To, co widzimy w 2020 roku, to przyspieszenie procesów strategii zdyskredytowania tradycyjnych kultur i przedstawiania ich jako niedostatecznych i potrzebujących pomocy korporacji. Jeśli chodzi o żywność i rolnictwo, tradycyjne rolnictwo w miejscach takich jak Indie będzie pod coraz większą presją ze strony gigantów technologii i agrobiznesu, aby otworzyć się na żywność hodowaną w laboratoriach, GMO, genetycznie modyfikowane mikroby glebowe, narzędzia do zbierania danych oraz inne przełomowe technologie.

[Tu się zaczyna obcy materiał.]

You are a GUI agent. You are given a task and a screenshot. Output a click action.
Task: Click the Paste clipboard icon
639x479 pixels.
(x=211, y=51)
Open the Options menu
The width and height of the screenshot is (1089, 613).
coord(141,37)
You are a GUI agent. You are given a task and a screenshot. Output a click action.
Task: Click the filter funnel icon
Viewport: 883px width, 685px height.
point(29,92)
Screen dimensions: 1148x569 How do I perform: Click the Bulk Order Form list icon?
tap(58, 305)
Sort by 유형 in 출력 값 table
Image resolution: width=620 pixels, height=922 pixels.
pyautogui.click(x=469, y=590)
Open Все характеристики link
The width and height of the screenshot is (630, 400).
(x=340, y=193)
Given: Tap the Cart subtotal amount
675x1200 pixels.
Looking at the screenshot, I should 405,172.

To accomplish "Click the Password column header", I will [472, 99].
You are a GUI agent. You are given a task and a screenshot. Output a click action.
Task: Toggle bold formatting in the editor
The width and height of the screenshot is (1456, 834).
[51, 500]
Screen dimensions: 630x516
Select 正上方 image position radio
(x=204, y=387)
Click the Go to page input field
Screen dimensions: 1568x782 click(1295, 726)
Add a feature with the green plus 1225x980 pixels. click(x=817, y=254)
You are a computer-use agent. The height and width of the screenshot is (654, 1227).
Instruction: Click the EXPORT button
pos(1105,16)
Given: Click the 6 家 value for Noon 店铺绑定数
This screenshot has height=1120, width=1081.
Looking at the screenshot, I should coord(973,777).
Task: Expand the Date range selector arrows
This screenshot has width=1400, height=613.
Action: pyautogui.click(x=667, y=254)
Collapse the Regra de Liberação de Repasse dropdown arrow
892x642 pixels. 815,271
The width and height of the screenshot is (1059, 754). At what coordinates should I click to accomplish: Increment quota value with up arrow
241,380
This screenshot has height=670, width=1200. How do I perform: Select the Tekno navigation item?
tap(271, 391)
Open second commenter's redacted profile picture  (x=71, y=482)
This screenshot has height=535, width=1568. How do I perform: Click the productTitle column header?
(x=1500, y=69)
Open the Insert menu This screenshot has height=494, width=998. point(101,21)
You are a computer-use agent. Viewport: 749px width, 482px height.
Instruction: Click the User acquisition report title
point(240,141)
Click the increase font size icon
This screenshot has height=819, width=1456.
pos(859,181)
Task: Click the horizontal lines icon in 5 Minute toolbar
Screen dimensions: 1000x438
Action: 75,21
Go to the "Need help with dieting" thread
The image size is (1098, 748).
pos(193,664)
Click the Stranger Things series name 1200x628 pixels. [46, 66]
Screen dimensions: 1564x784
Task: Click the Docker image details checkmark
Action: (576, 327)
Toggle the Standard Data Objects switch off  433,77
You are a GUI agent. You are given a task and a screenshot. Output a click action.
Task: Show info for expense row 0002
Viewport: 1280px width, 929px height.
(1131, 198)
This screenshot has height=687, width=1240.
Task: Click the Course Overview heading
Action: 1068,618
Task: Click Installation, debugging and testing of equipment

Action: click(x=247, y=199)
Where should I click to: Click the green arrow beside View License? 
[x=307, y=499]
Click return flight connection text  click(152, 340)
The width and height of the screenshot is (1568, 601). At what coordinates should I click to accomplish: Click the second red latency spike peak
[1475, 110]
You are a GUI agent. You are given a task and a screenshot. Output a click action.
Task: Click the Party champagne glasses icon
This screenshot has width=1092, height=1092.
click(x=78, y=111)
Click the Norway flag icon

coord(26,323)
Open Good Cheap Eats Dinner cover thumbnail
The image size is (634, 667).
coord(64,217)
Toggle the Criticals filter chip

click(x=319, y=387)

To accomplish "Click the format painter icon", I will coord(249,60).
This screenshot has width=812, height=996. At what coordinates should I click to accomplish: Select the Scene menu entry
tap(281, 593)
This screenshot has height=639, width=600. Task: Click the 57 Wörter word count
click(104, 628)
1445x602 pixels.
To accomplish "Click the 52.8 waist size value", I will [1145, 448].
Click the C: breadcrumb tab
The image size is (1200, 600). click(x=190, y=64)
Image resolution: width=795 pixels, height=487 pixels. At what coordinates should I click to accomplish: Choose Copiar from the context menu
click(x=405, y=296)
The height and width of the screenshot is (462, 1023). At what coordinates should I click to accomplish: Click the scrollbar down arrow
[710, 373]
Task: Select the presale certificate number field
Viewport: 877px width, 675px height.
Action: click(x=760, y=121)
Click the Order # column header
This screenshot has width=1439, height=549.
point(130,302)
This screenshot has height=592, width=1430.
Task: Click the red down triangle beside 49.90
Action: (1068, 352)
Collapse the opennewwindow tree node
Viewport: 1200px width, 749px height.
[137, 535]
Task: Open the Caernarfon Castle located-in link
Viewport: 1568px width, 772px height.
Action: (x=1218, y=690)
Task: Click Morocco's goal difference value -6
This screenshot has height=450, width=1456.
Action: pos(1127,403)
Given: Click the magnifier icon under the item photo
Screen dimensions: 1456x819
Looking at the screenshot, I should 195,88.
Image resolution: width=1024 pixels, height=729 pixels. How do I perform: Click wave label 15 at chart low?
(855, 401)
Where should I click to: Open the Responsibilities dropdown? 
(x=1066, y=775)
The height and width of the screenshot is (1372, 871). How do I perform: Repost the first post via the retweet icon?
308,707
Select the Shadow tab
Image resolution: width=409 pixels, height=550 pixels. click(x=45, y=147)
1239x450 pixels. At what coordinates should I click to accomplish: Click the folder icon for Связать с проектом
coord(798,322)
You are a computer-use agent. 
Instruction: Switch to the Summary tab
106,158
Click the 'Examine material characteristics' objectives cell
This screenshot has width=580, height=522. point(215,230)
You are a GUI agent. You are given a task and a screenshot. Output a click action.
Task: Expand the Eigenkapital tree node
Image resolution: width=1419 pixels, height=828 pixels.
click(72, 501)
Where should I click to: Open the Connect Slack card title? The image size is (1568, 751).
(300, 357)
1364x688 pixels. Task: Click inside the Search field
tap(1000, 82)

Wielki reset obejmuje farmy bezrolne obsługiwane przez maszyny bez kierowcy, monitorowane przez drony i opryskiwane chemikaliami w celu wyprodukowania upraw z opatentowanych nasion GMO do przetworzenia i przekształcenia w coś przypominającego żywność. Co się stanie z rolnikami?

Po wystąpieniu COVID Bank Światowy mówi o pomocy krajom w powrocie na właściwe tory w zamian za reformy strukturalne. Czy dziesiątki milionów drobnych rolników mają zostać zwabione z ich ziemi w zamian za indywidualne umorzenie długów i powszechny dochód podstawowy? Wysiedlenie tych rolników, a następnie zniszczenie społeczności wiejskich i ich kultur było czymś, o co kiedyś apelowała Fundacja Gatesa i cynicznie nazywała ją „mobilnością ziemi”.

Po całkowitym zerwaniu związku między produkcją żywności, naturą i przekonaniami kulturowymi, które nadają życiu znaczenie, pozostaniemy ludźmi żyjącymi na pożywieniu laboratoryjnym, zależnym od dochodów państwa.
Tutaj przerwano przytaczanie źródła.